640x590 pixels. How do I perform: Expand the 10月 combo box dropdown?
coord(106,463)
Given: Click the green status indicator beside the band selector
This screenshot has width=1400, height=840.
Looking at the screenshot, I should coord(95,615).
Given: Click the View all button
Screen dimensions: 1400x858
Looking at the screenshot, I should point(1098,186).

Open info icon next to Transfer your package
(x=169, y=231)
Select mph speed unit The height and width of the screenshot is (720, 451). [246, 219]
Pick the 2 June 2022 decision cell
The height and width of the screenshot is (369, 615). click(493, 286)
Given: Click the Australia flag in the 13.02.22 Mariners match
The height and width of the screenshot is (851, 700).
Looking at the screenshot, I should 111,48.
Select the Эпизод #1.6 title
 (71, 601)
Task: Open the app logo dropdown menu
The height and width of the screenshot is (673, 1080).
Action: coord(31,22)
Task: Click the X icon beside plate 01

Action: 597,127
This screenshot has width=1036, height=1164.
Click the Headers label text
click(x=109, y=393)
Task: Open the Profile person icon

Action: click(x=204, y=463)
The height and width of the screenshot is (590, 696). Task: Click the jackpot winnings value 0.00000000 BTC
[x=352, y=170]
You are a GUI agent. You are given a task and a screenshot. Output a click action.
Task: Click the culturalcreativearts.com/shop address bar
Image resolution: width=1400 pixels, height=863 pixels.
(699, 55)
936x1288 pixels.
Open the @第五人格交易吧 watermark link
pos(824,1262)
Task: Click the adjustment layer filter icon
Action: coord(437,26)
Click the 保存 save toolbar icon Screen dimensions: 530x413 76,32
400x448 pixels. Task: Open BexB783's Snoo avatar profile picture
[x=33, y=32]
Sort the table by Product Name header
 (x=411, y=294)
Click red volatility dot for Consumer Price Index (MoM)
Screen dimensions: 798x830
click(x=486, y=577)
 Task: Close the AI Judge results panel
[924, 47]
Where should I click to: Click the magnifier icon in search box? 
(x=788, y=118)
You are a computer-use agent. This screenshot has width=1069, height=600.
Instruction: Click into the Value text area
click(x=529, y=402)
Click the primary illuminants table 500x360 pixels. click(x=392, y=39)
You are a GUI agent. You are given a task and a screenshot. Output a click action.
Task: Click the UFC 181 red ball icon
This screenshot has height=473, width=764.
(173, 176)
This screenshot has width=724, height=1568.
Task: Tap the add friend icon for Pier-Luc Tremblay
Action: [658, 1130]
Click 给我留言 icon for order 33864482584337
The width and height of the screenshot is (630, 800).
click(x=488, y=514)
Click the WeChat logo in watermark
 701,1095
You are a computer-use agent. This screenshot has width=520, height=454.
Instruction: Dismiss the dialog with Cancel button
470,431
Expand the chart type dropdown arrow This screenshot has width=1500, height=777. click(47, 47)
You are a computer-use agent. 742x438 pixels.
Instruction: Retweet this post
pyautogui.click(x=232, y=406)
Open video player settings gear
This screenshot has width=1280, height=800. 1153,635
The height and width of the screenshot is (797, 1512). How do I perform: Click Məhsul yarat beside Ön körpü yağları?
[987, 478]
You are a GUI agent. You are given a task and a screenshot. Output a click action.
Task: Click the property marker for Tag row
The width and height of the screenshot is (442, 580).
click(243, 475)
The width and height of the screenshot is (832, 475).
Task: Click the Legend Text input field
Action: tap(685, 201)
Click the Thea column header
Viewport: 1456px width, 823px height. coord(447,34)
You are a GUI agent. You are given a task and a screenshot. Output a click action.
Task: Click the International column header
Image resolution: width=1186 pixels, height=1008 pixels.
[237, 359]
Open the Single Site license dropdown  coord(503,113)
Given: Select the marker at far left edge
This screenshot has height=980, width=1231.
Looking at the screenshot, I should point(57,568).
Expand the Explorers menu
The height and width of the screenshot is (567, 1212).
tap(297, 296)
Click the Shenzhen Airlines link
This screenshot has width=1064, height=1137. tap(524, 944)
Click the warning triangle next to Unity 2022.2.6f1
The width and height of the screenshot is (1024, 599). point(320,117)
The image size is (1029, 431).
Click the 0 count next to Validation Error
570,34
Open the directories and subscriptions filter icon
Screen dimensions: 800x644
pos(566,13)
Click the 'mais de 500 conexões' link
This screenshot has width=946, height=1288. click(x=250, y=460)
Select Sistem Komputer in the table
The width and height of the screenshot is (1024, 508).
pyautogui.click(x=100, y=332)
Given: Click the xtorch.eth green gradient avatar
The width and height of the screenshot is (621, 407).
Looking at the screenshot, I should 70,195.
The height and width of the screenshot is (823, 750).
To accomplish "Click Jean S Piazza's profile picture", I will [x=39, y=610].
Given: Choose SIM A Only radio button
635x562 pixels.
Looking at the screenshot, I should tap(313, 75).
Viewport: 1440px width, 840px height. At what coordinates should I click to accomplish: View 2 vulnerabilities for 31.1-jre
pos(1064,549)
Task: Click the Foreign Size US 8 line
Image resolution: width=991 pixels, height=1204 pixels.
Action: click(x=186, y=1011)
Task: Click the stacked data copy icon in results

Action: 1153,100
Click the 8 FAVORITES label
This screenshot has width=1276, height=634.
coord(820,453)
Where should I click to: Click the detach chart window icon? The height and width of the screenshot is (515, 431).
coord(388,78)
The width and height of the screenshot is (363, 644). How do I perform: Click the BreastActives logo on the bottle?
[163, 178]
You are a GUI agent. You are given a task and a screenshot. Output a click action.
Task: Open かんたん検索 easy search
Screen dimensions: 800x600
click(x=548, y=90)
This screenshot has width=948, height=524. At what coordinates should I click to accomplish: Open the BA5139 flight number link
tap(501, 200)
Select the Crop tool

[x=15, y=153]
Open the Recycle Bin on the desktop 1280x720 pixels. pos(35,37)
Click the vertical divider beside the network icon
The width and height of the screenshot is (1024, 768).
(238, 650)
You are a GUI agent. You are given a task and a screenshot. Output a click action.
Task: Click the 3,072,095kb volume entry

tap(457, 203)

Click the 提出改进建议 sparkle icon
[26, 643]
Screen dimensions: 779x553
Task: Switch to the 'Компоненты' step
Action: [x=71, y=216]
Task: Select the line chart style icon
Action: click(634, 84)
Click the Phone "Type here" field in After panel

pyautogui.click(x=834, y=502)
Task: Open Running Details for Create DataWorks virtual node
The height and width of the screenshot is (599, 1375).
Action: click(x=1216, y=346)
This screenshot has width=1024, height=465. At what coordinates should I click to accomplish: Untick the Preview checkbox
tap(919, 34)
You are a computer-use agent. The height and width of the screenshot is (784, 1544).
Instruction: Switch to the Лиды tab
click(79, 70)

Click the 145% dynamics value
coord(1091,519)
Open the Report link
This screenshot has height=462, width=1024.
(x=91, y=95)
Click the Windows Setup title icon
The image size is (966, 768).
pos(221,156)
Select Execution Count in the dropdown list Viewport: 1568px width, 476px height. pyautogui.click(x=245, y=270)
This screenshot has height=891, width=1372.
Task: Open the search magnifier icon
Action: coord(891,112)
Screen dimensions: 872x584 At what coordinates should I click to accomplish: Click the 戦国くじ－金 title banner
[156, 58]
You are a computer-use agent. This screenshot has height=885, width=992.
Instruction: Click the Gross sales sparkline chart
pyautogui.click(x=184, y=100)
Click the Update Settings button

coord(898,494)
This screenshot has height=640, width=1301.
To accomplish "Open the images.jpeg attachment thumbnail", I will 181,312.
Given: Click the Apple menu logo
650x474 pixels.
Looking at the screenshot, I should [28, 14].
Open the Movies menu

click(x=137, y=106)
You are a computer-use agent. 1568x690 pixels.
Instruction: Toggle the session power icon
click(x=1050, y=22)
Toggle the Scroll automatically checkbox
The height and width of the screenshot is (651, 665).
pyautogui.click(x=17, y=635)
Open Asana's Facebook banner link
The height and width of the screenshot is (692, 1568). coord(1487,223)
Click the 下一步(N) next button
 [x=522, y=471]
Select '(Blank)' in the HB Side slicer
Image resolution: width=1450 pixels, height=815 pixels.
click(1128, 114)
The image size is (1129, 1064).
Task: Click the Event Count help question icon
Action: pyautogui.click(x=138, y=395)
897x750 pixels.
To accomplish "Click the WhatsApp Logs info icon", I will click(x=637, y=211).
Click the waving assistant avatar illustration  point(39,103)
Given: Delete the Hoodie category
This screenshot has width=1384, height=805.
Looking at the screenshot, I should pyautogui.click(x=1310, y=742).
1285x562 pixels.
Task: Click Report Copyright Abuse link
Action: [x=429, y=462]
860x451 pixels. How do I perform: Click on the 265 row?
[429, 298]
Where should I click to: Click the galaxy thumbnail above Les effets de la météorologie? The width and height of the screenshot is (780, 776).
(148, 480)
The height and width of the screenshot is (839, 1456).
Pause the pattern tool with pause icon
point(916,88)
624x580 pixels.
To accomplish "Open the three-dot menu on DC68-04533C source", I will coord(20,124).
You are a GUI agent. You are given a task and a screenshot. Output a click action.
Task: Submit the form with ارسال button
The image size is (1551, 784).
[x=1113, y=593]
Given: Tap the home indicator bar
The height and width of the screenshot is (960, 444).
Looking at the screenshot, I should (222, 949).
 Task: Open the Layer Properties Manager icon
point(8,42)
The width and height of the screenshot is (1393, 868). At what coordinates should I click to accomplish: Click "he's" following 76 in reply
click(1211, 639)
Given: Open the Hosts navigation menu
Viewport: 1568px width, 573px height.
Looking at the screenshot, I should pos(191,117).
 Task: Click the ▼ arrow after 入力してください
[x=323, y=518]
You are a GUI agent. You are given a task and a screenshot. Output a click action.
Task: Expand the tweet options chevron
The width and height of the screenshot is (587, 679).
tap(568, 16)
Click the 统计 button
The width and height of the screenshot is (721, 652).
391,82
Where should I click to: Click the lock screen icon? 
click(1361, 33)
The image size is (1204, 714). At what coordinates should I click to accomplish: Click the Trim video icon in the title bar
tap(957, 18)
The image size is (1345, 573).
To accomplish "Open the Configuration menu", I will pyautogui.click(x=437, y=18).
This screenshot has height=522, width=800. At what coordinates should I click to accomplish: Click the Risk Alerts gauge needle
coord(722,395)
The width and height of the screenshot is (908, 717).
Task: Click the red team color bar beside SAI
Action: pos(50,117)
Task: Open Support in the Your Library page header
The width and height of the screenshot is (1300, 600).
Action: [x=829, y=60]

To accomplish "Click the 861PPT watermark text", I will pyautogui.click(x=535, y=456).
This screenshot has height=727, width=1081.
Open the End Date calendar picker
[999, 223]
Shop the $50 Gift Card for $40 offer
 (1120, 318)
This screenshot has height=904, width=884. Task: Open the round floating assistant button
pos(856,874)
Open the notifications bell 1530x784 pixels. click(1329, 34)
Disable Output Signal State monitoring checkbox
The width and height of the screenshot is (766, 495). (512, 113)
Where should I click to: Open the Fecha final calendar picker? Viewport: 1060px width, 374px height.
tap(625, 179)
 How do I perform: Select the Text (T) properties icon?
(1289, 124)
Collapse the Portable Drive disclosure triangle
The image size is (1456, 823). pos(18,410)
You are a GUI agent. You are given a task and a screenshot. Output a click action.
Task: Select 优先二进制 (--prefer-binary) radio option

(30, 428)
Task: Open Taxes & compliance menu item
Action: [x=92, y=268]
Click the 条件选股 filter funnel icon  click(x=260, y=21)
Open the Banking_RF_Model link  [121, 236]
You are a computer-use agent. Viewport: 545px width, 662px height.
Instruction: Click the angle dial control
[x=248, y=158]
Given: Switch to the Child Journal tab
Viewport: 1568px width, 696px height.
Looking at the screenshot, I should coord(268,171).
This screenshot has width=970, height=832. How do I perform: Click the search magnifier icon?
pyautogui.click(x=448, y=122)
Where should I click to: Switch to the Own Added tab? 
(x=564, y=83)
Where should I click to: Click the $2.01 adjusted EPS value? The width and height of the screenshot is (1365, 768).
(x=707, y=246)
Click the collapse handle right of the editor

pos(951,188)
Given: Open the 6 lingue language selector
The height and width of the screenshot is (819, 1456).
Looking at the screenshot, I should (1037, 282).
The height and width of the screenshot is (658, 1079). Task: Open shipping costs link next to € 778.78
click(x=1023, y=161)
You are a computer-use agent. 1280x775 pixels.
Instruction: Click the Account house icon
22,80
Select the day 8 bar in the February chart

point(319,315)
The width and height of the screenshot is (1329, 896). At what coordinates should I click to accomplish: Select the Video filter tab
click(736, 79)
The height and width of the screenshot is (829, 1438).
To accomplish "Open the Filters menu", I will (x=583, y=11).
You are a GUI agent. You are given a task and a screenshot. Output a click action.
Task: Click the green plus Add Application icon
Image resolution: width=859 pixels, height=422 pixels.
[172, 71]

Problem requirements: Reproduce, word for word, the line containing "Where should I click to: Click the $2.01" along with every later line of the listing, and leave out all earlier lines.

Reply:
Where should I click to: Click the $2.01 adjusted EPS value? The width and height of the screenshot is (1365, 768).
(x=707, y=246)
Click the collapse handle right of the editor

pos(951,188)
Given: Open the 6 lingue language selector
The height and width of the screenshot is (819, 1456).
Looking at the screenshot, I should (1037, 282).
The height and width of the screenshot is (658, 1079). Task: Open shipping costs link next to € 778.78
click(x=1023, y=161)
You are a computer-use agent. 1280x775 pixels.
Instruction: Click the Account house icon
22,80
Select the day 8 bar in the February chart

point(319,315)
The width and height of the screenshot is (1329, 896). At what coordinates should I click to accomplish: Select the Video filter tab
click(736, 79)
The height and width of the screenshot is (829, 1438).
To accomplish "Open the Filters menu", I will (x=583, y=11).
You are a GUI agent. You are given a task and a screenshot. Output a click action.
Task: Click the green plus Add Application icon
Image resolution: width=859 pixels, height=422 pixels.
[172, 71]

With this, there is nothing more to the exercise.